South Africa’s credit downgrades rule out repo rate cuts

JOHANNESBURG (Capital Markets in Africa) – South Africa’s debt downgrade to junk status and the finance minister’s recent dismissal mean interest rates will be on hold until 2020 at least, a Reuters poll found on Wednesday.

Economists in the poll, taken just a week after Fitch Ratings Agency and Standard & Poor’s downgraded South Africa to “junk”, pushed out rate cuts, ruled them out altogether or considered the possibility of hikes.

But the medians from the poll suggest rates will be on hold at 7.0 percent until at least 2020, the end of the forecast horizon. In last month’s poll a 25 basis point cut was expected early next year.

The South African Reserve Bank (SARB) left rates unchanged last month, saying the rand had re-emerged as a risk to inflation following an increase in domestic political uncertainty.

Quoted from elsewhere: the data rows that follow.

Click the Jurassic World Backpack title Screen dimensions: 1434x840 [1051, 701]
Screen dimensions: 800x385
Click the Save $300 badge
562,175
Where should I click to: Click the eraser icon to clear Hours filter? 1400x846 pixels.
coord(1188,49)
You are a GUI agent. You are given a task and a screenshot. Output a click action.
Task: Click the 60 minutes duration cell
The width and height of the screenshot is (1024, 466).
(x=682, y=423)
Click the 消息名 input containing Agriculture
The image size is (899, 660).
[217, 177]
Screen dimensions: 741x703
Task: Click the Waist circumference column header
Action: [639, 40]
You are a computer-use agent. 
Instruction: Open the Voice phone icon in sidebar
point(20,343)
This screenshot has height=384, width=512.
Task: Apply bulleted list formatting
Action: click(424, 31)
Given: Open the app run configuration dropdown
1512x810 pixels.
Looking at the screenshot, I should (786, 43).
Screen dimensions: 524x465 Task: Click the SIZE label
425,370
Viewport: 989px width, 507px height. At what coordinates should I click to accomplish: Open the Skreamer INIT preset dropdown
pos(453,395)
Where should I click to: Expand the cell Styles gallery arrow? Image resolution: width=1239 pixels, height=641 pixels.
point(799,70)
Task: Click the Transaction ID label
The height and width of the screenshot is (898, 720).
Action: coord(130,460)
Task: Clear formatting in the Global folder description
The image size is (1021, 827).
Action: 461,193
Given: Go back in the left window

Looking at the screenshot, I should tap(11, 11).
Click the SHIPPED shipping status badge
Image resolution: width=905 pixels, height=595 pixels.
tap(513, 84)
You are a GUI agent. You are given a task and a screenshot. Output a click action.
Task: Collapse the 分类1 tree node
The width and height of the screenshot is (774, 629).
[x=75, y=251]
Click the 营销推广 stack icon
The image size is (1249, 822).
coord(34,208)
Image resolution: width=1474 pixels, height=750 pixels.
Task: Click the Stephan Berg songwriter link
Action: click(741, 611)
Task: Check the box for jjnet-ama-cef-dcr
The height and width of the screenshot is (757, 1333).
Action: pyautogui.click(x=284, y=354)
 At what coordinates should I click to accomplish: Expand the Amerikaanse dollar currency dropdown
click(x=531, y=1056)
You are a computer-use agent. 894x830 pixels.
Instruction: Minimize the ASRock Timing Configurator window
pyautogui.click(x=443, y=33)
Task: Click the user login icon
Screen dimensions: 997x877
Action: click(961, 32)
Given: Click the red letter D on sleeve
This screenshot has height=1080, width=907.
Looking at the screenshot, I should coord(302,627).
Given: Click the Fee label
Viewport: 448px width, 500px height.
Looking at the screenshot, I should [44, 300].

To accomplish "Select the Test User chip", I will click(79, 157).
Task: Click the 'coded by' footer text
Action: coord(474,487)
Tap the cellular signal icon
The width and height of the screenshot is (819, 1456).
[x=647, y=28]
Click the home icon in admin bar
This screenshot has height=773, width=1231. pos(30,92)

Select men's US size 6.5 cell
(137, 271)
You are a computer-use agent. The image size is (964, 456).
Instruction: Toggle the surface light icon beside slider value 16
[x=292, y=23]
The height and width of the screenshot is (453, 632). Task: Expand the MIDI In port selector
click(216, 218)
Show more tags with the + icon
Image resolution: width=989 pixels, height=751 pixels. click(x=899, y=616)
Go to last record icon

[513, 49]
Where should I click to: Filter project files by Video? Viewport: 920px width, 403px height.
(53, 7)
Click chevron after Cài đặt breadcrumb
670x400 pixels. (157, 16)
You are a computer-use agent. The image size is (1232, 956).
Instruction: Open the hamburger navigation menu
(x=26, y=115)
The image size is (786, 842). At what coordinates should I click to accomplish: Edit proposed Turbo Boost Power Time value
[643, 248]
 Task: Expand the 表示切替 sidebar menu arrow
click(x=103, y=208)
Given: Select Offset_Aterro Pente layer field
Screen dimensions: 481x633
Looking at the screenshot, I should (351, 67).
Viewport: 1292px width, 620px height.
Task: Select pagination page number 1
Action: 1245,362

Christie Viljoen, economist at KPMG, said he did not think the SARB would tighten monetary policy.

“Rather, a likely upward adjustment in their inflation expectations will result in a delay in the eventual downward movement in lending rates,” he said.

The ratings downgrades followed a cabinet reshuffle at the end of March in which Pravin Gordhan was fired as finance minister. The Reserve Bank warned on Monday that the developments could put pressure on the rand and accelerate inflation.

A Reuters poll last week suggested the rand will be relatively stable against the dollar for the rest of this year as the impact of Gordhan’s shock dismissal and credit rating cuts were already priced in.

UNCHANGED INFLATION OUTLOOK

Inflation, which slowed to 6.3 percent in February, is expected to be within the Reserve Bank’s 3-6 percent comfort zone at 5.8 percent this year and then dip to 5.5 percent next year, unchanged from last month’s projections.

The Reserve Bank also said on Tuesday it was too early to tell whether the downgrades would push the economy into a recession.

Only one of the 27 economists polled predicted more than one quarter of contraction, and the economy is expected to grow 1.0 percent this year and 1.5 percent next. Last month’s forecasts were 1.1 percent and 1.7 percent respectively.

John Ashbourne at Capital Economics said it was certainly true that President Jacob Zuma’s cabinet reshuffle had prompted a lot of negative headlines. “But it’s far from clear that the recent scandal will have a lasting economic effect.”

South Africa has been supported by a current account deficit that narrowed to a near six-year low of 1.7 percent of GDP in the last quarter of 2016, prompting some economists to keep their expectations for rate cuts later this year.